§ **Task**
Please update the rows below by replacing "sidebar menu" with "navigation menu" wherever it appears. Leave everything else unchanged.

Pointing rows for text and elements
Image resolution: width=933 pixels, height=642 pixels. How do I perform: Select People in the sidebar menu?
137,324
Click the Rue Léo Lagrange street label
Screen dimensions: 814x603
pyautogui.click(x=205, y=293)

§ **Solution to this exercise**
Image resolution: width=933 pixels, height=642 pixels. How do I perform: Select People in the navigation menu?
137,324
Click the Rue Léo Lagrange street label
Screen dimensions: 814x603
pyautogui.click(x=205, y=293)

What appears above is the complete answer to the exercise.